ITEM 4.   CHANGE IN REGISTRANT'S ACCOUNTANTS

(a)  The Registrant has dismissed Deloitte & Touche LLP as independent 
accountants as of August 19, 1998.  The decision to change accountants was 
recommended by the board of directors.  During the registrants two most 
recent fiscal years preceding the dismissal and through August 19, 1998 there 
were no disagreements with Deloitte & Touche LLP on any matter of accounting 
principles or practices, financial statement disclosure, or auditing scope or 
procedure.  A letter regarding change in certifying accountants is attached 
as Exhibit 16.

(b)  The Registrant engaged Arthur Andersen LLP as its new independent
accountants as of August 19, 1998.  During the two most recent fiscal years and
through August 19, 1998 the Registrant (or someone on its behalf) has not
consulted with Arthur Andersen LLP regarding  (1) the application of accounting
principles to a specified transaction, either completed or proposed, or the type
of audit opinion that might be rendered on the Registrant's financial statements
or  (2) any matter that was either the subject matter of a disagreement or a
reportable event.


ITEM 7.  FINANCIAL STATEMENTS AND EXHIBITS

     A.   EXHIBITS

          Exhibit 16     Letter re change in certifying accountants


<PAGE>

                                     SIGNATURES

     Pursuant to the requirements of the Securities Exchange Act of 1934, the
Registrant has duly caused this report to be signed on its behalf by the
undersigned thereunto duly authorized.



                                             AFFINITY GROUP, INC.

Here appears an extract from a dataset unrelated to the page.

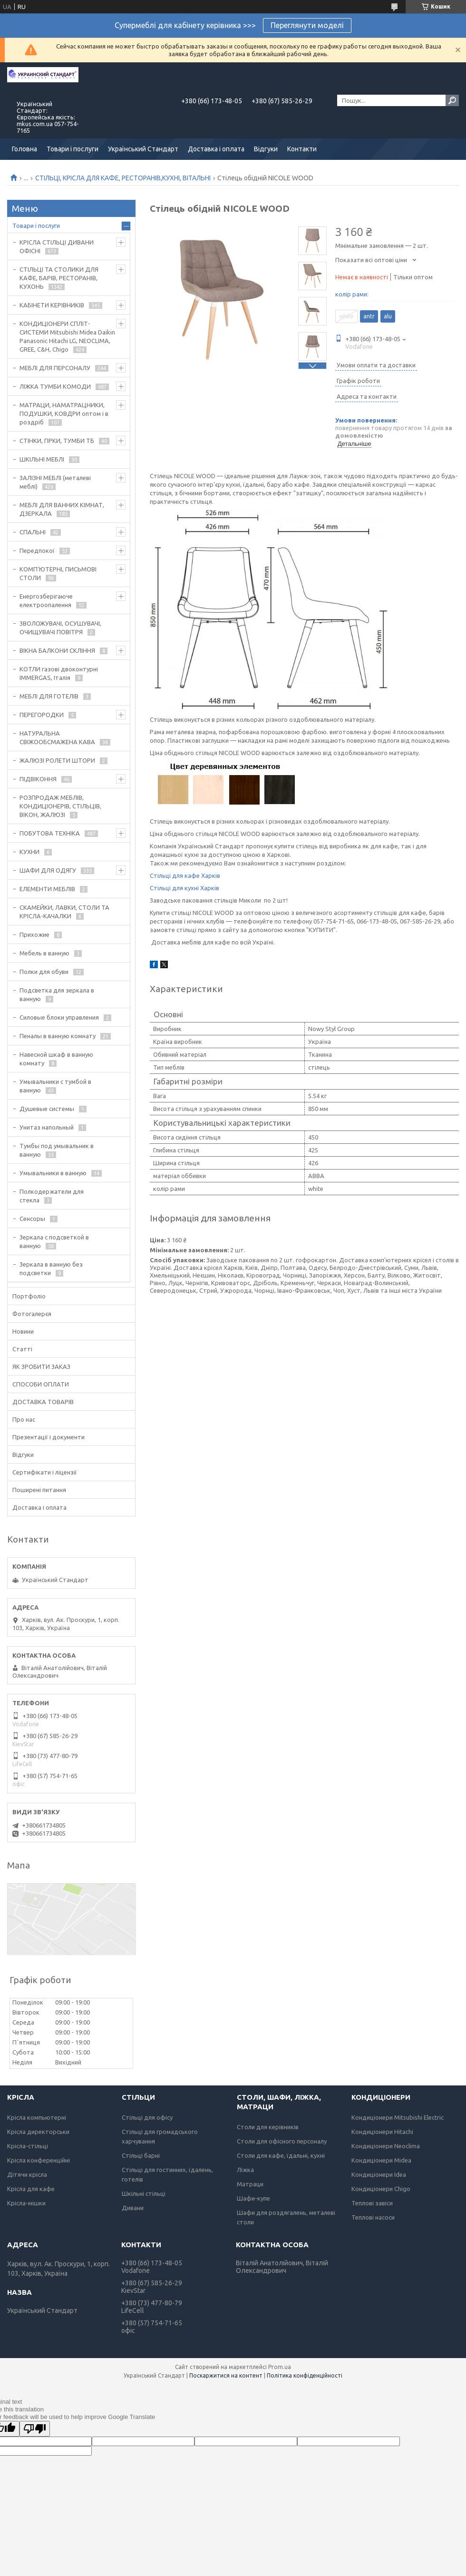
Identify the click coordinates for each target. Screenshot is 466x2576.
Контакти (302, 149)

Date:  August 24, 1998                        /s/  MARK J. BOGGESS
                                              Senior Vice President, CFO




<PAGE>

EXHIBIT 16

Letter re change in certifying accountants


                     [TYPED ON DELOITE & TOUCHE LLP LETTERHEAD]


August 19, 1998

Securities and Exchange Commission
Mail Stop 9-5
450 5th Street N.W.
Washington, D.C.   20549

Dear Sirs/Madams:

We have read and agree with the comments in Item 4a of Form 8-K of Affinity
Group, Inc. dated August 19, 1998.  We have no basis to agree or disagree with
the comments made in Item 4b of the aforementioned 8-K.